READING TEXT:
[START]

Regarding the Tremere: since no one in our group was very interested in Certamen, we let our Tremere have a mMF of his choice instead.

In terms of relative power, what if the personality flaw intrinsic to having Mythic blood were instead to become an essential virtue which bears a personality description. So a hypothetical descendant of the incredible hulk would have a +3 str (angry) essential virtue for example.
Or would that be too much?

Yet is something that can already be done in some ways. You can do it for spontaneous magic with Diedne Magic + focus, or in general by getting Chtonic Magic + focus, all for 4-6 virtue points depending of the focus version.

As for the Tremere, no one in our group is interested in anything of them at all, so it is all on me, and I enjoy the idea of them being somehow limited, being as a group of very organised minions relying on cooperation, strategics and machinations to overcome that lack of focus. Yet having some of them with Mythic Blood seems appealing.

Yup.

In my vision, Tremere are weaker, but more than make up by mutual support and specialization, but also by relying on a score of mundane helpers and servants, including minor hedge wizards.

[END]

DATA FOR PROCESSING:
[START]

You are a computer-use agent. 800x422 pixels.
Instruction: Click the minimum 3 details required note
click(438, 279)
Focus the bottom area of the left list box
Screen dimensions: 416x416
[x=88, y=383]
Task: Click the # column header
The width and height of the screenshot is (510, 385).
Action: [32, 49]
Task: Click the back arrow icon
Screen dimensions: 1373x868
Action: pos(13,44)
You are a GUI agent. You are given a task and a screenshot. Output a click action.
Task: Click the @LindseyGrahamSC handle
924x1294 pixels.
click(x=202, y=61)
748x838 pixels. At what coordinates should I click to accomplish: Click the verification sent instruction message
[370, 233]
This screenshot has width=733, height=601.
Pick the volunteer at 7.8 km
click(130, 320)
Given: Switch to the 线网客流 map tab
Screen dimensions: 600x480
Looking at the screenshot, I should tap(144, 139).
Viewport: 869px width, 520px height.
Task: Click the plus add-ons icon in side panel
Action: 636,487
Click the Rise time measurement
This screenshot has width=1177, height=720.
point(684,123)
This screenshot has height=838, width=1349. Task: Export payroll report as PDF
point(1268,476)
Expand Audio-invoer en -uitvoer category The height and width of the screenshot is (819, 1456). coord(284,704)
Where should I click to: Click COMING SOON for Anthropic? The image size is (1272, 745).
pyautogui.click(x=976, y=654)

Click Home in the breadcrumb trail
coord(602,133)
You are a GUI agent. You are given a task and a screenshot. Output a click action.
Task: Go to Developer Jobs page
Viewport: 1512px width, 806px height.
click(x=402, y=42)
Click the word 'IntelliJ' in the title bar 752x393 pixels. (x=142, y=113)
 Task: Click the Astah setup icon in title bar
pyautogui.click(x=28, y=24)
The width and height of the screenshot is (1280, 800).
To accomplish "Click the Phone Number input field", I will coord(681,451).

[END]

WORK TO COMPLETE:
**a.** In the post about the Tremere, what did the group let their Tremere have in place of Certamen?
**b.** Please rewrite the part of the listing that starts with the line containing "Task: Click the Astah" and runs through the end of the listing, with "Task" replaced by "Instruction" and everything else unchanged. Give only those lines.

TASK SOLUTIONS:
**a.** A mMF of his choice.

**b.**
 Instruction: Click the Astah setup icon in title bar
pyautogui.click(x=28, y=24)
The width and height of the screenshot is (1280, 800).
To accomplish "Click the Phone Number input field", I will coord(681,451).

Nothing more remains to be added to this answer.